**Task directions:** Could you rewrite all of the data below with every "Viewport" changed to "Browser window" and nothing else altered?

— START Given records —

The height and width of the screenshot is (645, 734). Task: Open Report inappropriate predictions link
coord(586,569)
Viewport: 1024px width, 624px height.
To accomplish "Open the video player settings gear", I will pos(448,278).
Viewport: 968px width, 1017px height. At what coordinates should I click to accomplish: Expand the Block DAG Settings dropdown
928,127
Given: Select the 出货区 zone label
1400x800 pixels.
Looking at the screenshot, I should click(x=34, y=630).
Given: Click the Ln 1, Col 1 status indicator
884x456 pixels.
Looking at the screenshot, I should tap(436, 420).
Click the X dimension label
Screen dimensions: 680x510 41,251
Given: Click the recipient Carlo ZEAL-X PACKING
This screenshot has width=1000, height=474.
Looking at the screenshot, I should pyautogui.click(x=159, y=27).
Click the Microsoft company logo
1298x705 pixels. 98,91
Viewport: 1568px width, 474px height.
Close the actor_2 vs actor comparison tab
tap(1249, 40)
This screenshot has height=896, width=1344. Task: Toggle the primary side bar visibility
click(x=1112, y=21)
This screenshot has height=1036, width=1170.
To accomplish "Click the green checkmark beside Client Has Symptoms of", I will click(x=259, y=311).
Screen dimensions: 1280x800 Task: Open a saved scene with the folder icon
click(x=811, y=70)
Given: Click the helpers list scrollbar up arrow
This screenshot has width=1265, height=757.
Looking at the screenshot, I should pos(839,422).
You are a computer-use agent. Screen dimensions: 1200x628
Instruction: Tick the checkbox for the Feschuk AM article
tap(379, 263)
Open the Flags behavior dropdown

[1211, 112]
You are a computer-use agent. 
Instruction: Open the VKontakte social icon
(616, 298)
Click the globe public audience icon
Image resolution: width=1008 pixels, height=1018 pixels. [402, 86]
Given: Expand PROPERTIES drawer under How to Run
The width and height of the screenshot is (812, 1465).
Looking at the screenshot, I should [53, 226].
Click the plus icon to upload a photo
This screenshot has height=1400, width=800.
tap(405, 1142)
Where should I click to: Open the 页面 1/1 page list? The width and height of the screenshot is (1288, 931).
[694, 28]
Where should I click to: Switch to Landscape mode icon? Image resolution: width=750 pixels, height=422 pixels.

— END Given records —

**Response to the exercise:**
The height and width of the screenshot is (645, 734). Task: Open Report inappropriate predictions link
coord(586,569)
Browser window: 1024px width, 624px height.
To accomplish "Open the video player settings gear", I will pos(448,278).
Browser window: 968px width, 1017px height. At what coordinates should I click to accomplish: Expand the Block DAG Settings dropdown
928,127
Given: Select the 出货区 zone label
1400x800 pixels.
Looking at the screenshot, I should click(x=34, y=630).
Given: Click the Ln 1, Col 1 status indicator
884x456 pixels.
Looking at the screenshot, I should tap(436, 420).
Click the X dimension label
Screen dimensions: 680x510 41,251
Given: Click the recipient Carlo ZEAL-X PACKING
This screenshot has width=1000, height=474.
Looking at the screenshot, I should pyautogui.click(x=159, y=27).
Click the Microsoft company logo
1298x705 pixels. 98,91
Browser window: 1568px width, 474px height.
Close the actor_2 vs actor comparison tab
tap(1249, 40)
This screenshot has height=896, width=1344. Task: Toggle the primary side bar visibility
click(x=1112, y=21)
This screenshot has height=1036, width=1170.
To accomplish "Click the green checkmark beside Client Has Symptoms of", I will click(x=259, y=311).
Screen dimensions: 1280x800 Task: Open a saved scene with the folder icon
click(x=811, y=70)
Given: Click the helpers list scrollbar up arrow
This screenshot has width=1265, height=757.
Looking at the screenshot, I should pos(839,422).
You are a computer-use agent. Screen dimensions: 1200x628
Instruction: Tick the checkbox for the Feschuk AM article
tap(379, 263)
Open the Flags behavior dropdown

[1211, 112]
You are a computer-use agent. 
Instruction: Open the VKontakte social icon
(616, 298)
Click the globe public audience icon
Image resolution: width=1008 pixels, height=1018 pixels. [402, 86]
Given: Expand PROPERTIES drawer under How to Run
The width and height of the screenshot is (812, 1465).
Looking at the screenshot, I should [53, 226].
Click the plus icon to upload a photo
This screenshot has height=1400, width=800.
tap(405, 1142)
Where should I click to: Open the 页面 1/1 page list? The width and height of the screenshot is (1288, 931).
[694, 28]
Where should I click to: Switch to Landscape mode icon? Image resolution: width=750 pixels, height=422 pixels.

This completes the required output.